▸ **Data lines**
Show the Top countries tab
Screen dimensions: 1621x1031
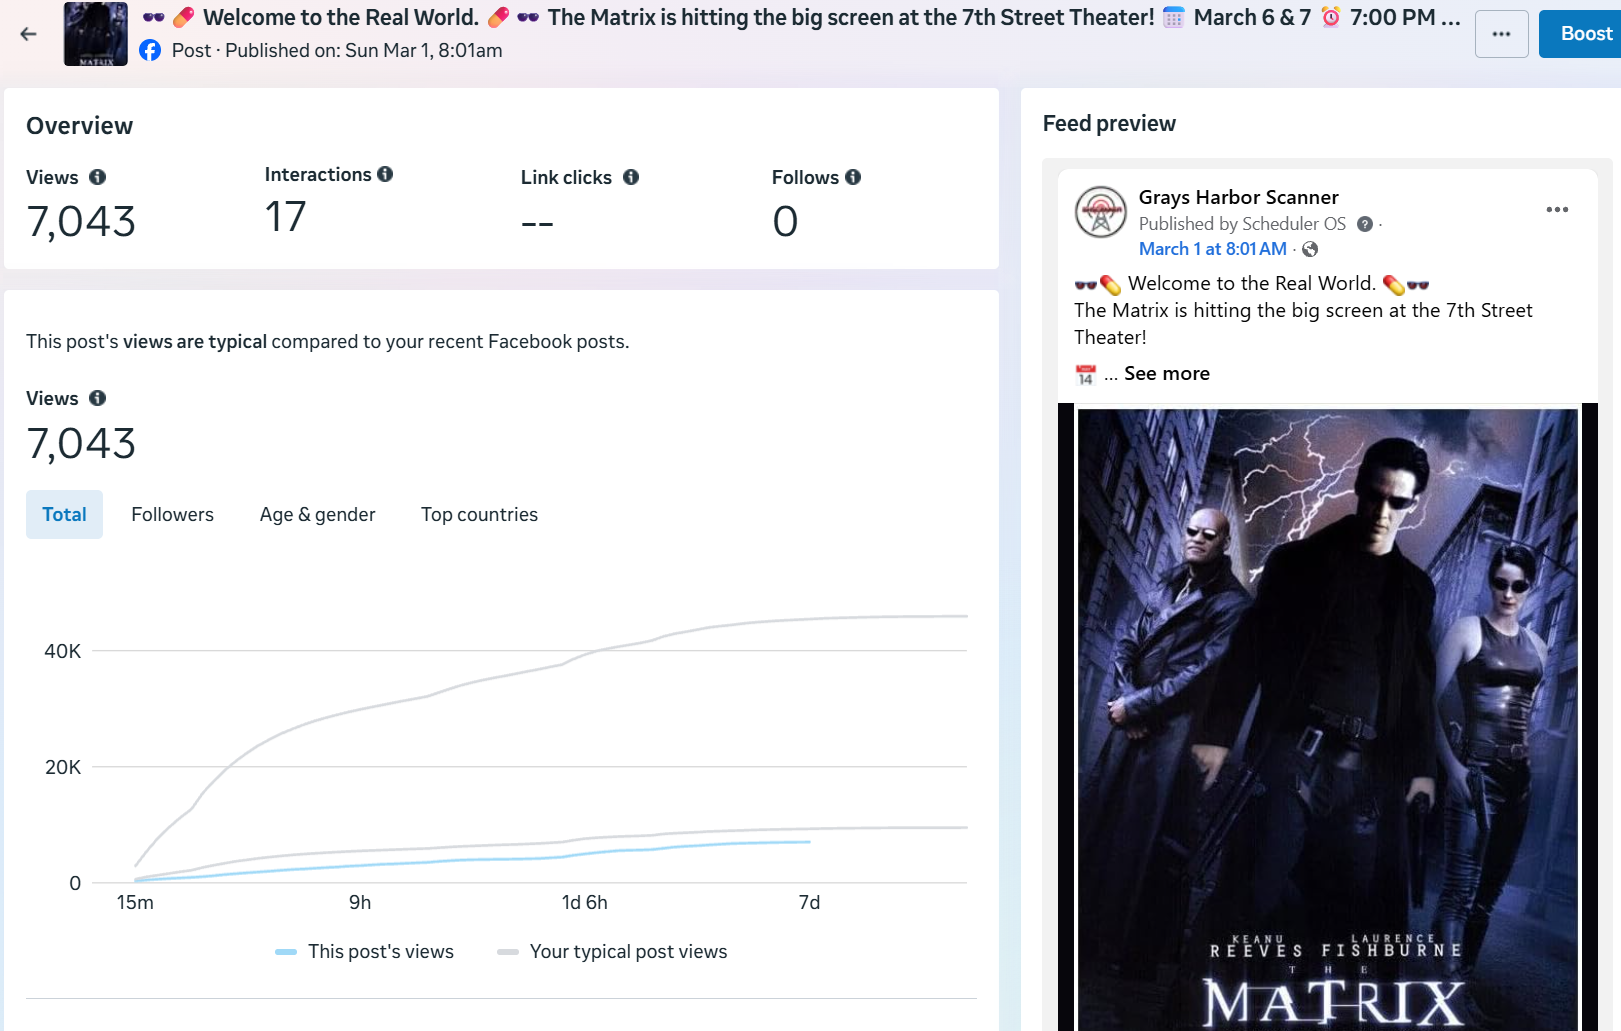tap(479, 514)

--

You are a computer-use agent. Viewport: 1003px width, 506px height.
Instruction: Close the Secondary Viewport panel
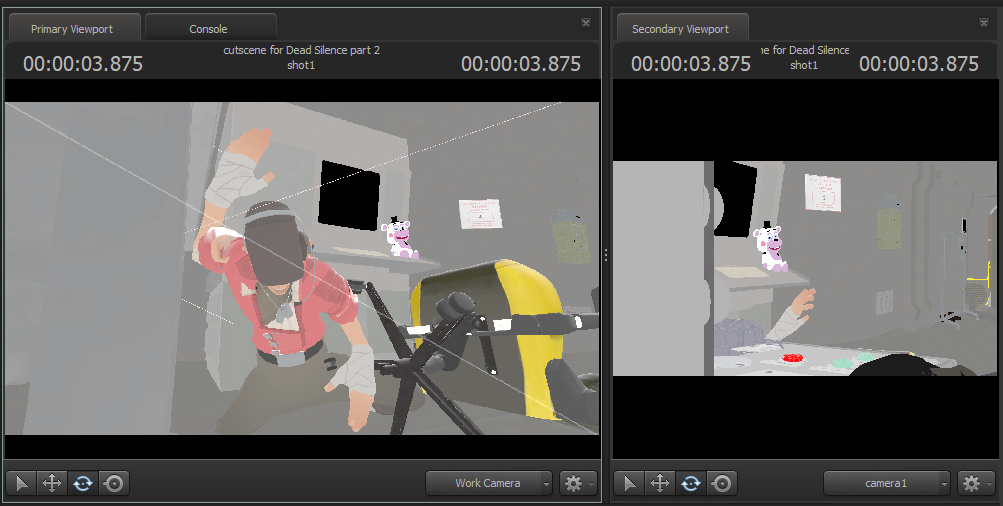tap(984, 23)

--

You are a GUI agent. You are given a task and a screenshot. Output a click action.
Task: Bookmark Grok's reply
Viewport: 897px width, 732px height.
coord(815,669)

▸ **What this task involves**
Please gather every line of the data above that contains the string "width" and copy each one out in full. Match case exactly.

▸ **Result for this exercise**
You are a computer-use agent. Viewport: 1003px width, 506px height.
Viewport: 897px width, 732px height.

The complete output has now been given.